▶ [Document passage]:
########
Sugar functions like ‘brain crack’ – addicts need it to suppress stress signals

May 11, 2015 in Columnists, News by RBN Staff

Source: Natural News
by: L.J. Devon, Staff Writer
Sunday, May 10, 2015

sugar

(NaturalNews) A new experiment from the University of California, Davis, brings new understanding to how comfort foods work and how sugar functions like “brain crack,” ultimately addicting comfort eaters. In the study, sugar was found to be a stress suppressant, limiting the stress hormone cortisol. Like a drug, the refined sugar quelled stress signals in participants’ brains, convincing them to eat more sugar in times of stress. This can create a cycle of addiction as demonstrated in the two-week experiment.

During the two weeks studied, 19 women were given three beverages to drink each day that were sweetened with sugar, aspartame, or a substitute. After conducting magnetic resonance imaging brain scans on the participants, the researchers found that sugar affects a specific area in the brain responsible for reacting to stress. The artificial sweeteners didn’t have the same action on the brain, but the study did not focus on these chemical sweeteners, which have their own set of cons.

Sugar limits cortisol levels in the brain, addicting users to the feeling of eating something sweet

Instead, the MRI results focused on how sugar interrupts the brain’s normal response to stress. The researchers noticed the changes in the hippocampus region of the brain, pointing out that lower amounts of the stress hormone cortisol were being produced in the presence of sugar.

By limiting stress hormones in the brain, sugar acts like a drug, suppressing stress levels and addicting users.
########
▶ [Entries supplied]:
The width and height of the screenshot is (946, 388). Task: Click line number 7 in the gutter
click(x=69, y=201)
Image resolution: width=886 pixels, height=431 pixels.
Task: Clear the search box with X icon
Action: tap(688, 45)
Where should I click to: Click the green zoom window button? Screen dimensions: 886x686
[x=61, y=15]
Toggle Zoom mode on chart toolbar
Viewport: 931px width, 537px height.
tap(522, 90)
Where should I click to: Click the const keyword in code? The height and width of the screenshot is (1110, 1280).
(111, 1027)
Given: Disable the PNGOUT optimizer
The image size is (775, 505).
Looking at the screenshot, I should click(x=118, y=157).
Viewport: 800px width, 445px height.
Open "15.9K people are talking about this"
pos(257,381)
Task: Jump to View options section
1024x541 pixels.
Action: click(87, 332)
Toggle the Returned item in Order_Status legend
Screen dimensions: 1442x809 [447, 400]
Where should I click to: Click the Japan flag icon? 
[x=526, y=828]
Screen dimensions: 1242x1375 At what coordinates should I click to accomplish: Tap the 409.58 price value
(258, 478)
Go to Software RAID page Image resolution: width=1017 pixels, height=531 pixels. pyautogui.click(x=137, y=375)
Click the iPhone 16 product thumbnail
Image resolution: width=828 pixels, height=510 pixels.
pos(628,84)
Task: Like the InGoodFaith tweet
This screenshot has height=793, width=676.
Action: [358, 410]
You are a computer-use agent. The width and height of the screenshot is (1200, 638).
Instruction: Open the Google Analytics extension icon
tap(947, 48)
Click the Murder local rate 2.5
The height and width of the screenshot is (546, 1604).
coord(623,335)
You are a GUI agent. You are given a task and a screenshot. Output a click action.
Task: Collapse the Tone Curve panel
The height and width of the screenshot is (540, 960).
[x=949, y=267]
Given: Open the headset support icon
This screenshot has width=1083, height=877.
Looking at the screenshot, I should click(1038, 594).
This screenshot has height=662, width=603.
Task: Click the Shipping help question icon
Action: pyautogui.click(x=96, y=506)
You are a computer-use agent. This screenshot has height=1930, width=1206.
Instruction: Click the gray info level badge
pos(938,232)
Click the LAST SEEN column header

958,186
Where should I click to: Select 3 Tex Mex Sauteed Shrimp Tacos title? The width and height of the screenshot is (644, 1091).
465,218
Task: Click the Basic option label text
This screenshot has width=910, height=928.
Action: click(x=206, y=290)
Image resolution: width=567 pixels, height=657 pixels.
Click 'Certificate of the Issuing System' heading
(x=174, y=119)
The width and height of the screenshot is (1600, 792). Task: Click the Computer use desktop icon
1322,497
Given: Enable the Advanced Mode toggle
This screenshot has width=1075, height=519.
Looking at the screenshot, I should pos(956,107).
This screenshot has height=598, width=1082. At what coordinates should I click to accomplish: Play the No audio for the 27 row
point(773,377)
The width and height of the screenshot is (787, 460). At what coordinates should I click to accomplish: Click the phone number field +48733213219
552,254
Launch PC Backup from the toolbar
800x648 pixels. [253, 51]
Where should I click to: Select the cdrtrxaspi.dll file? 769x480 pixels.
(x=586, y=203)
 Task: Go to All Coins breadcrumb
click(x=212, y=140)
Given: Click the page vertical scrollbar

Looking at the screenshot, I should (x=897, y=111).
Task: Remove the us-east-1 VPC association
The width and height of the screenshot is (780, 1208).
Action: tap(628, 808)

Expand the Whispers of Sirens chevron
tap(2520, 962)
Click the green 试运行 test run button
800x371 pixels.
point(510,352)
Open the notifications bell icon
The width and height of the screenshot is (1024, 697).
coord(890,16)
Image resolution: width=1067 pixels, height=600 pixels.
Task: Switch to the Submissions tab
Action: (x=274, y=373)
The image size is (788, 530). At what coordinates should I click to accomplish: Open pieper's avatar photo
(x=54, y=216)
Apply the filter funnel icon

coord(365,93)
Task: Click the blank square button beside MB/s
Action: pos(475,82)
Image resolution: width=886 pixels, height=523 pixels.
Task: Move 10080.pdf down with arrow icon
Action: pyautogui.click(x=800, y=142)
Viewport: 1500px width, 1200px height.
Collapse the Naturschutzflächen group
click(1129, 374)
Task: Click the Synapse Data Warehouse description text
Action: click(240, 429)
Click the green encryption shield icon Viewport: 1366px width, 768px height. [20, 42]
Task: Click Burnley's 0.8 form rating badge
########
▶ [Work task]:
Answer these questions from the sugar article:
(a) Which university carried out the experiment?
(b) How many women took part in the study, and for how long?
(c) In which region of the brain did the researchers notice the changes?

▶ [Solution to this problem]:
(a) The University of California, Davis.
(b) 19 women, over two weeks.
(c) The hippocampus.